O Japão disponibilizou um total de 2 mil milhões de dólares para Moçambique em meio século e a prioridade tem sido a província de Cabo Delgado, disse recentemente o embaixador nipónico em Maputo.
“As áreas prioritárias têm sido saúde, educação e capacitação de recursos humanos”, explicou o embaixador do Japão em Moçambique, Hamada Keiji, à margem de um evento, em Maputo, para celebrar o aniversário do imperador nipónico.
Do montante até agora desembolsado, o diplomata destacou que tem merecido prioridade a província de Cabo Delgado, assolada desde 2017 por uma insurgência armada, com grupos associados ao grupo extremista Estado Islâmico, e uma crise humanitária sem precedentes, segundo agências internacionais e organizações da sociedade civil.

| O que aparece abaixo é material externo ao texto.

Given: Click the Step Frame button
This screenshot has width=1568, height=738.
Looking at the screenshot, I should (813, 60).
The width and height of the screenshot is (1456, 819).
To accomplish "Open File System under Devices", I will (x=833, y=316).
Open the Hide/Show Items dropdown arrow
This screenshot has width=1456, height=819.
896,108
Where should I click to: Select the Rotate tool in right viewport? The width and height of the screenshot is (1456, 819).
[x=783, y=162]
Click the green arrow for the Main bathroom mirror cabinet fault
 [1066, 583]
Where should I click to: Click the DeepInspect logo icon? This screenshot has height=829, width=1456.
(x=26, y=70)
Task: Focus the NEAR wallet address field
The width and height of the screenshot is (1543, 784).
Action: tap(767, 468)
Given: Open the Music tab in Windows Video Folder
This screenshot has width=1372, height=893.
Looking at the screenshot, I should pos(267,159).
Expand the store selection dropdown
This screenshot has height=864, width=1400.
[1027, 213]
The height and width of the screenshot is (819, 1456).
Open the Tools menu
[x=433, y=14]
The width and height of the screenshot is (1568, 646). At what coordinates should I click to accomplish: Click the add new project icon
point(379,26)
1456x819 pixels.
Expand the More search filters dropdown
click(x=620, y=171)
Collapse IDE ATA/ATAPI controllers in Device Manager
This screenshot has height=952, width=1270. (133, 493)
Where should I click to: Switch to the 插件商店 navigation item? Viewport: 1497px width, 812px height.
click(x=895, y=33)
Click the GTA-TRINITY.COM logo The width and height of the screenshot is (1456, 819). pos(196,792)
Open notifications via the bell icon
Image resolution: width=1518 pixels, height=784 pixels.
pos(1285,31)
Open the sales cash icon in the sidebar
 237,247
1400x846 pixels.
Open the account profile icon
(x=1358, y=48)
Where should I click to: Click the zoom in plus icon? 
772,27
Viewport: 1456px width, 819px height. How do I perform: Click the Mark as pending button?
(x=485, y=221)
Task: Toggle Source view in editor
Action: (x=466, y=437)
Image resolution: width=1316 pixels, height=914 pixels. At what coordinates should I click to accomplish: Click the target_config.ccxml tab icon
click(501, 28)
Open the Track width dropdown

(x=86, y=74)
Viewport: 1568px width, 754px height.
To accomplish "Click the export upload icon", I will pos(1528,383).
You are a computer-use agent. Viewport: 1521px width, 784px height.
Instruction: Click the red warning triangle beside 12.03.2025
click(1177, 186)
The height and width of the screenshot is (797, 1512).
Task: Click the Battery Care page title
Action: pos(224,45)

“É uma província com vários problemas e nós temos dois pilares principais na província de Cabo Delgado: o primeiro é assistência humanitária e a outra é contribuir para estabilidade”, afirmou o diplomata, citado pela Lusa.
“A nossa posição continua a ser a mesma, de acordo com as necessidades da administração nova, queremos continuar a cooperar”, acrescentou o embaixador nipónico, em alusão ao novo Governo que tomou posse em Janeiro, saído das eleições gerais de 09 de Outubro do ano passado.
Desde Outubro de 2017, Cabo Delgado, rica em gás, enfrenta uma rebelião armada, que provocou milhares óbitos e uma crise humanitária, com mais de um milhão de pessoas deslocadas.